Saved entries

[Start of Attachment]

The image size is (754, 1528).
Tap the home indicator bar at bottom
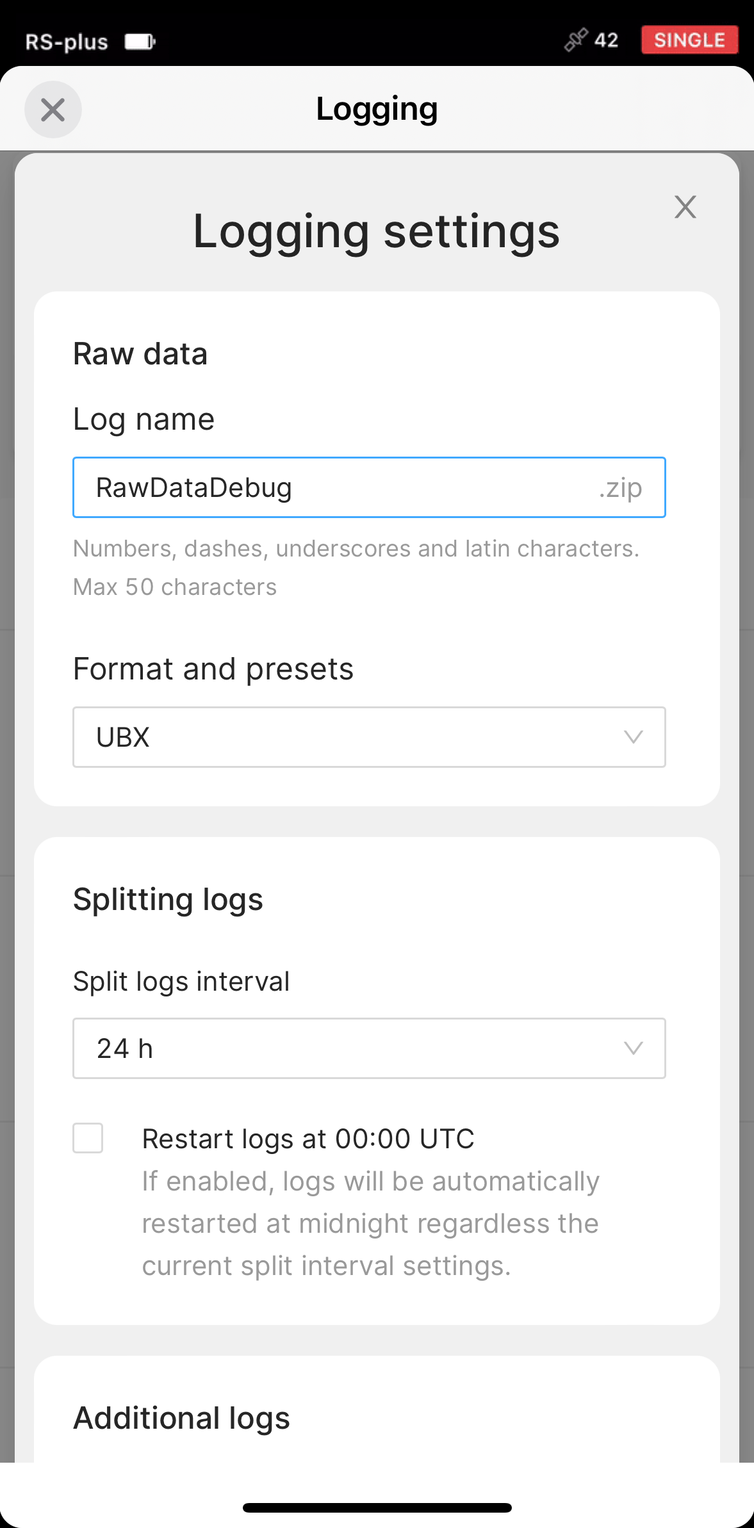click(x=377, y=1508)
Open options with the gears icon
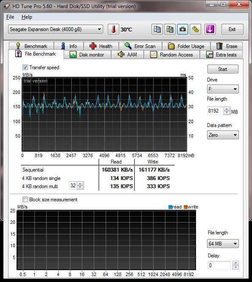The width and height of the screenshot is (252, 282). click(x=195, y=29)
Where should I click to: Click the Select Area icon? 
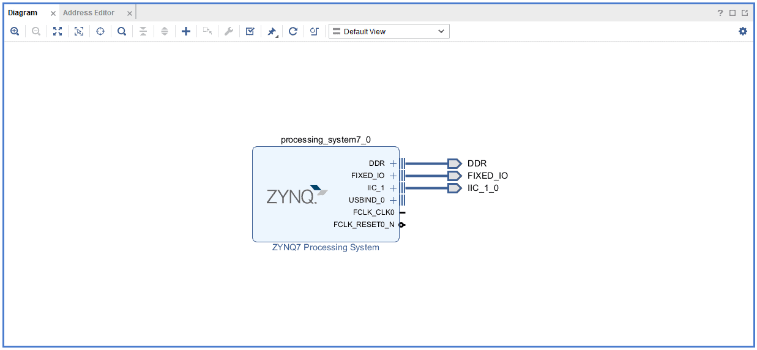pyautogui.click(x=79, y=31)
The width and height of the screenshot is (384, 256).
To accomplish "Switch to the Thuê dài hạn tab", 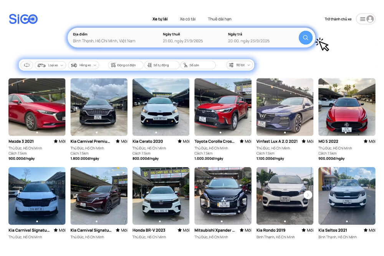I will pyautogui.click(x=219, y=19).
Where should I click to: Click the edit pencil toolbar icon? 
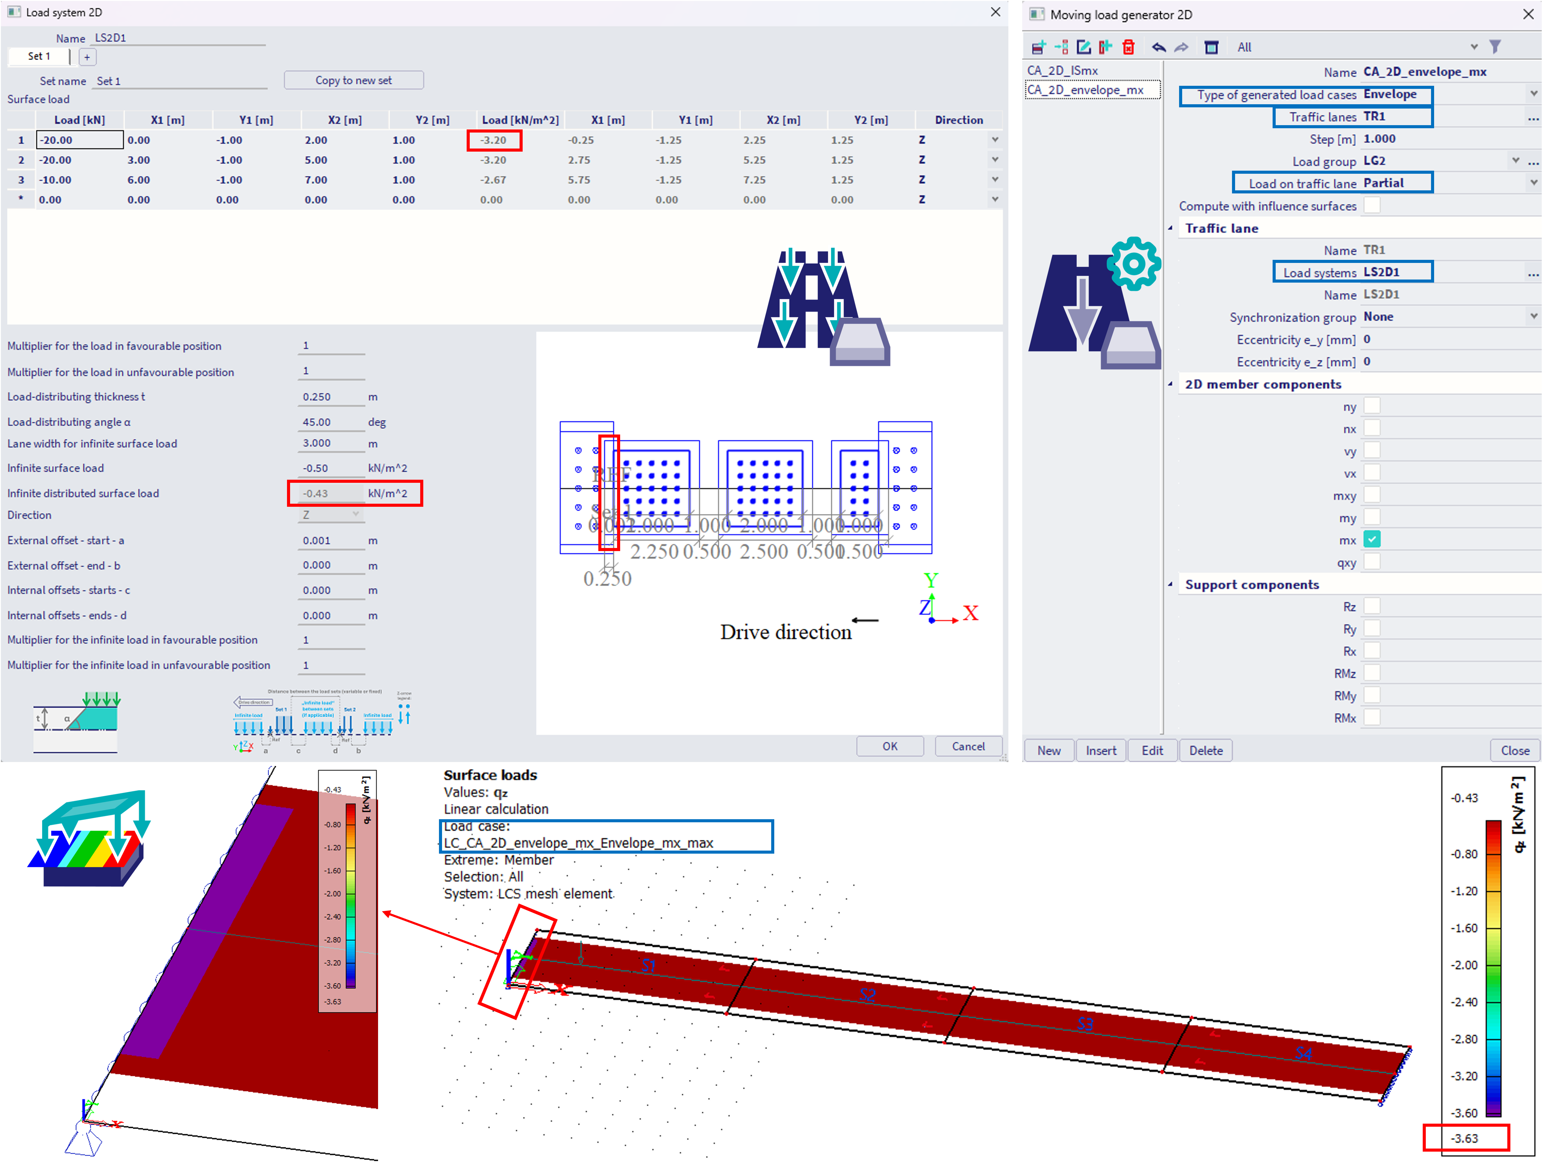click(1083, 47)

[End of Attachment]

§ **Task to complete**: Only the lines from the one holding "Where should I click to: Click the edit" through the last line of the records should be output, please, exactly and without any pictures.

§ **Answer for this exercise**:
Where should I click to: Click the edit pencil toolbar icon? 
click(1083, 47)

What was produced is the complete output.